◆ Challenge ◆
Extract everything from "Stata: Data Analysis" down to "features of -margins-." in the Statalist message about marginal effects, copying it word for word.

====== Document passage

Stata: Data Analysis and Statistical Software

Notice: On April 23, 2014, Statalist moved from an email list to a forum, based at statalist.org.
[Date Prev][Date Next][Thread Prev][Thread Next][Date Index][Thread Index]
Re: st: Obtaining marginal effects and their standard errors after

From	Arne Risa Hole <[email protected]>
To	[email protected]
Subject	Re: st: Obtaining marginal effects and their standard errors after
Date	Wed, 9 Jan 2013 10:43:35 +0000
Dear Vince,

Thanks for posting this. I found it very illuminating, in particular
the clever uses of the contrast features of -margins-.

Best wishes,
Arne

On 8 January 2013 23:50, Vince Wiggins, StataCorp <[email protected]> wrote:
> Arne Risa Hole <[email protected]> and Richard Williams
> <[email protected]> have had an illuminating exchange about
> the computation and meaning of interaction effects on the probability
> of a positive outcome in models with a binary response.  The discussion
> applies to any response that is not a linear combination of the
> coefficients, but let's stick with probabilities.  I have a few related
> thoughts and also want to show off some of -margins- lesser known
> features using Arne's clever examples.

============
====== Data rows

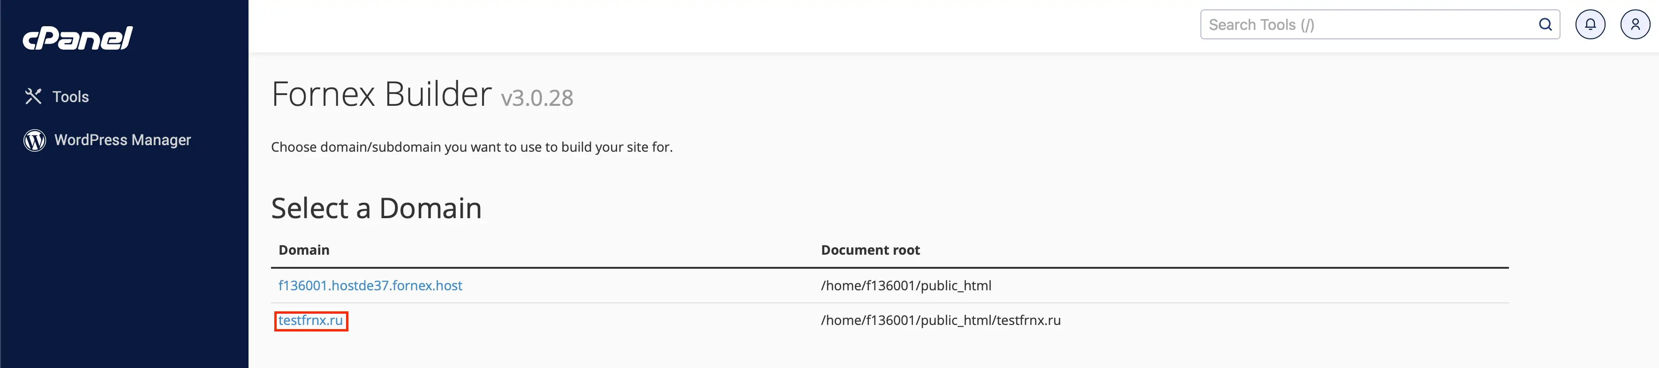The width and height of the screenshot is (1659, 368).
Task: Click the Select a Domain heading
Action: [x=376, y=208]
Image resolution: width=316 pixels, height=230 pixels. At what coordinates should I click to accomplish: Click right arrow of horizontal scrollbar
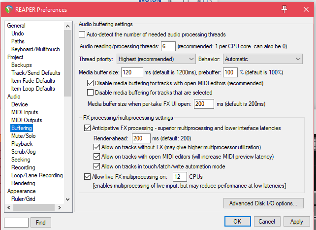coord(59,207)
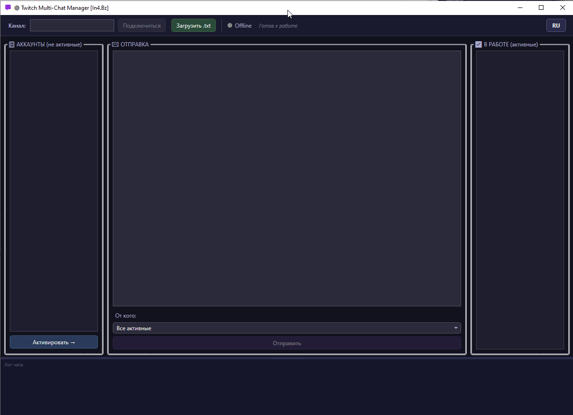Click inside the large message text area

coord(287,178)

============
====== Data rows

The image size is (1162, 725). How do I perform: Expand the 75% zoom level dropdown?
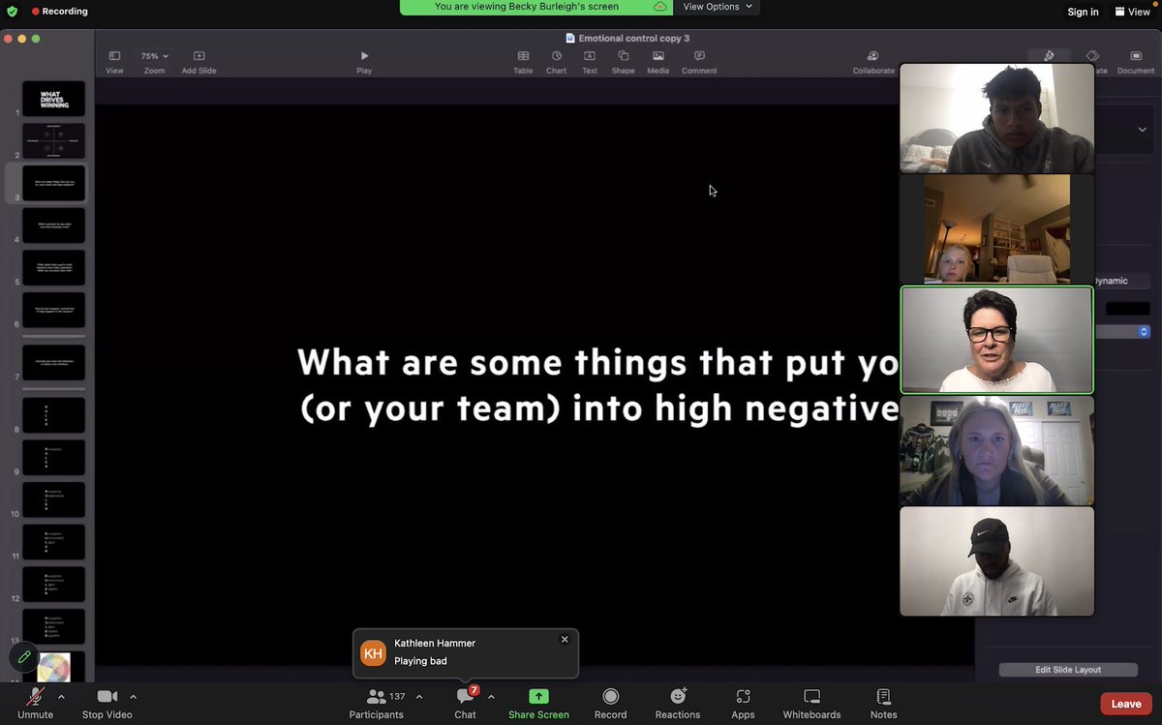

============

◆ Reply ◆
Stata: Data Analysis and Statistical Software

Notice: On April 23, 2014, Statalist moved from an email list to a forum, based at statalist.org.
[Date Prev][Date Next][Thread Prev][Thread Next][Date Index][Thread Index]
Re: st: Obtaining marginal effects and their standard errors after

From	Arne Risa Hole <[email protected]>
To	[email protected]
Subject	Re: st: Obtaining marginal effects and their standard errors after
Date	Wed, 9 Jan 2013 10:43:35 +0000
Dear Vince,

Thanks for posting this. I found it very illuminating, in particular
the clever uses of the contrast features of -margins-.